9 Mayıs 2011 Pazartesi

Vazgeçtim, Düşünerek Çoğalıyorum

Evet, henüz oturamıyorum. Şuan yerde olabiliim ya da uzaktan bağlantı kurabilen bir klavye.. hımm.. tamam yerde yatıyorum.

Birkaç şey izledim. Birkaç şey okudum. Kocaman bir kesik var kasığımda, aldırmıyorum. (Güllü'nün şarkısı gibi oldu.) O kadar sıkılıyorum ki, gergedanın iç orgnlarını ya da şuan 2011 yılındaysak, "ulan artık yıla geçelim. hatta bu yıl ilk yani birinci yıl olsun" diyen adamı düşünüyorum.(Araştırırsam top olayım. Düşünerek çoğalıcam)
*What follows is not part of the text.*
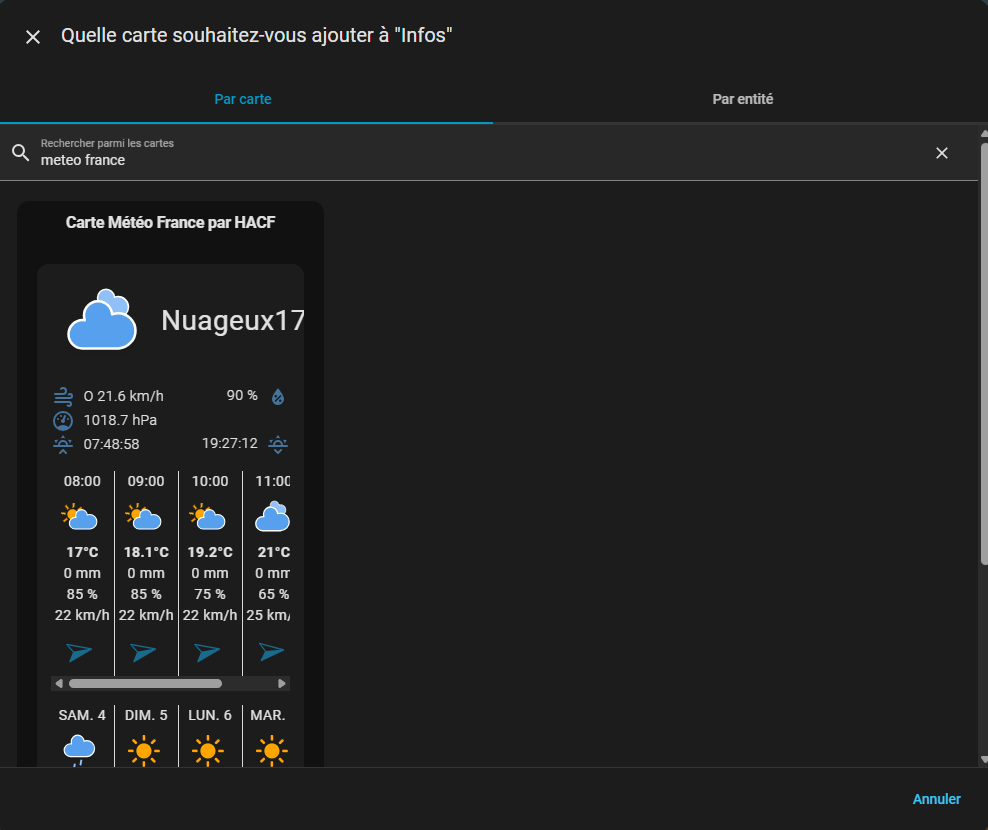Click the pressure gauge icon

pyautogui.click(x=63, y=420)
Uzun zamandır yazmıyorum da.. böyle birikmiş gibi görünüyor ama yutarak unutabiliyorum. Farkında mısınız ? İlk neyi nerede becerdiğimiz, ilk ne zaman kadın memesi gördüğüm gibi konulardan aklım firarda. Önüme ne gelirse diye bir tabir vardır ya, onun gibi düşünün. Hayatımda hiç bu kadar fazla sigara içmemiştim.Yılların yorgunluğumu dersiniz, kurt- kuzu döngüsü mü? Ben hiç biri diyorum. Radikal kararlar alabilme yaşımız, yanımızdan gelip geçmişken, ne bok yedin ulan aykut diye sormadınız da.. Sormayın, ne haldeyim..
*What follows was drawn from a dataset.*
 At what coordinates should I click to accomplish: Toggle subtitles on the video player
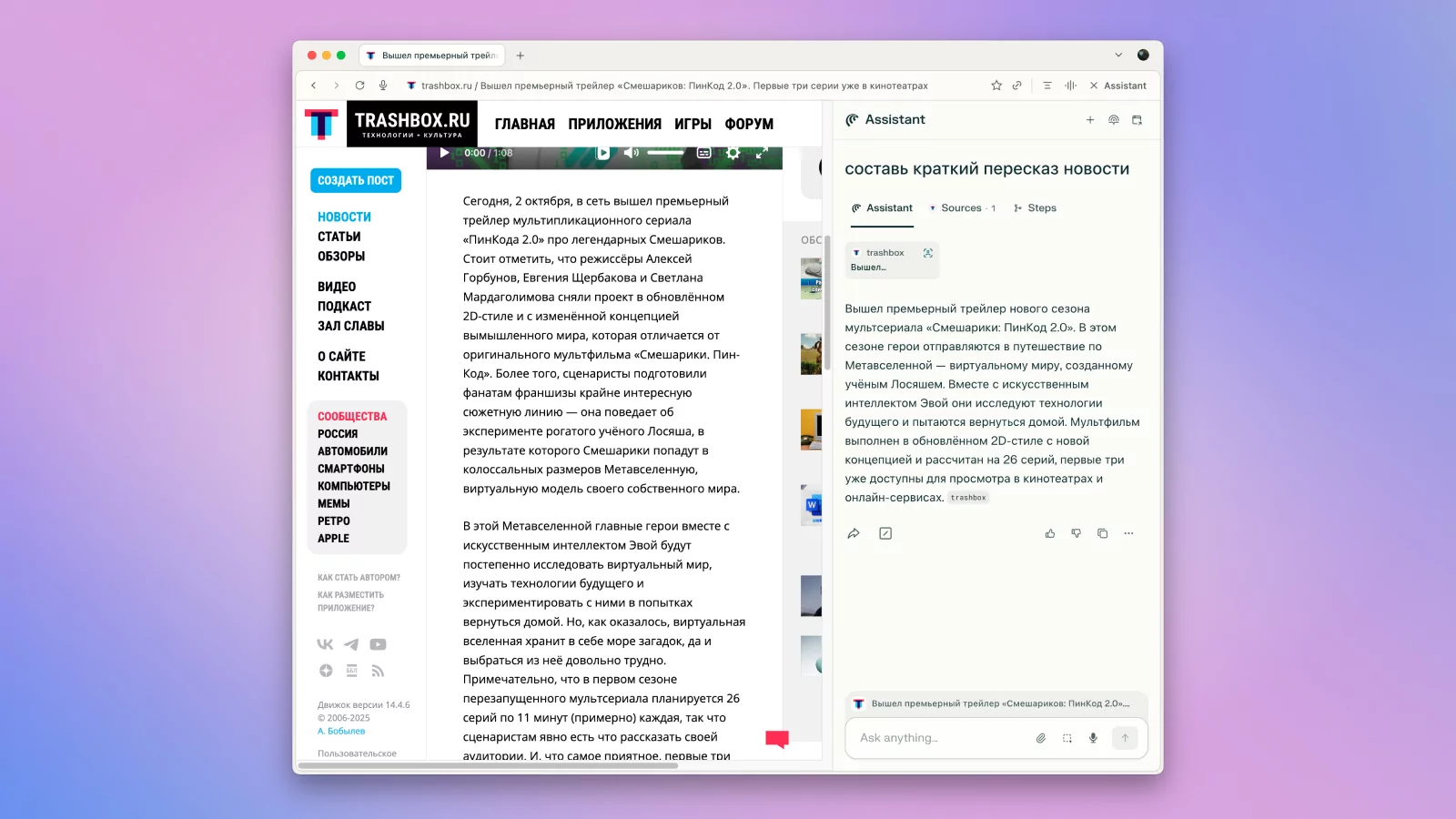[703, 153]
Ortak beğenilere sahip iki insandan bahsedeyim birazcıkın.. Mesela bir film izlemeye hazırlanma aşaması yaşamımızdan.. Gelişi güzel, bağnaz yapıtlar sevilir. Kimselerin pekte hoşnut olmadığı, popüler kültürü hiç parmaklamamış eserler furyası.. Belli başlı yönetmenler ve bu yönetmenlerin sürekli flmlerinde oynatmaktan keyif aldığı, perdenin arkasında, bilinç altında yatan yani ona benzeyen başrollerin buluştuğu filmler.. Belki biraz çerez, belki birkaç bira, belki yarı çıplak ve çift kişilik olan kanepeyi açmadan uzanarak.. Sonu gelmeyen, belli ki hoşa bulaşmamış filmlerde o geceyi orgazm gecesi diye ifşa eden iki kişide, binlerde kevaşenin bile bilemediği, arkası yarın hayaller.. Yemin ederim !

Durun ! Daha farklı yapılardan bahsediyorken şuan sağ yanımdan bir ağrı.. Asağı yukarı yirmi santimlik kesiğimin 'ben burdayım' demesi.. Ne kadar eğlenceli değil mi ? Sanırım ilk defa gerçekten acılar içerisinde bir yazı yazıyorum. Neyse, gelelim fikr-i düşünülen olguya; Çok uzun zamandır gerçek bir sevişme yaşamadığımın farkında oldum bugün. Hayır, günün bir anlamı yok. Sadece farkında oldum. Hiç bir insanın sağı ile solu bir değildir. Ameliyat için hastaneye vardığımda ve ameliyat kostümümü takındığımda üzerime, doğumumdan bugüne akdar ilk kez kasıkalrımı bir başkası traşladı. Sonrasında tekerlekli sandalye ile kesimhaneye vardığımda kadın hemşirelerin dedikodu kırıntıları ve iğrenç gülüşmeler. (Bu konu ile ilgili çok komik bir yazı yazabilirim ama kasığımda ki kesik ve dikiş dolayısı ile gülemiyorum)  Ellerimi, sonrasında ayaklarım bağlandığında, çarmıha gerilmiş bir adama herşeyi yapabileceğin son ekipmanın narkoz.. Sonra acı içinde uynaıp sigara istedim, söyleyemedim. Bütün bunlar olurken, günlerden perşembe olduğu için; işyerinde stres yaşıyordu. Masasında ki teledon artık çalmasında şu evrakları da hazırlayayım diye düşünürken o, telefon hiç susmuyordu. Sonra şahsi telefonu çaldı. Açtı ve 'efendim aşkım' dedi. Yoğun bir beyin ile.. Akşam ki arkadaşlar ile buluşma hakkında birkaç bilgi edindikten sonra o teledonda da kapandı. Akşam işten çıkıp buluşma mekanına gitti ve onu dudağından öptü, sonra 'what's up?' dedi gülerek.. Bunları nerden bildiğimi sordum şuan kendime ve yok böyel birşey cevabını aldım kendimce.. Oysa tabii ki vardı ama yoktu.. Olduysa da oldu ama olmadı. Sağ kasığım acıyor ama bunlar olmadı yada oldu.. Fark eder mi ? etmez, eder. Etmez.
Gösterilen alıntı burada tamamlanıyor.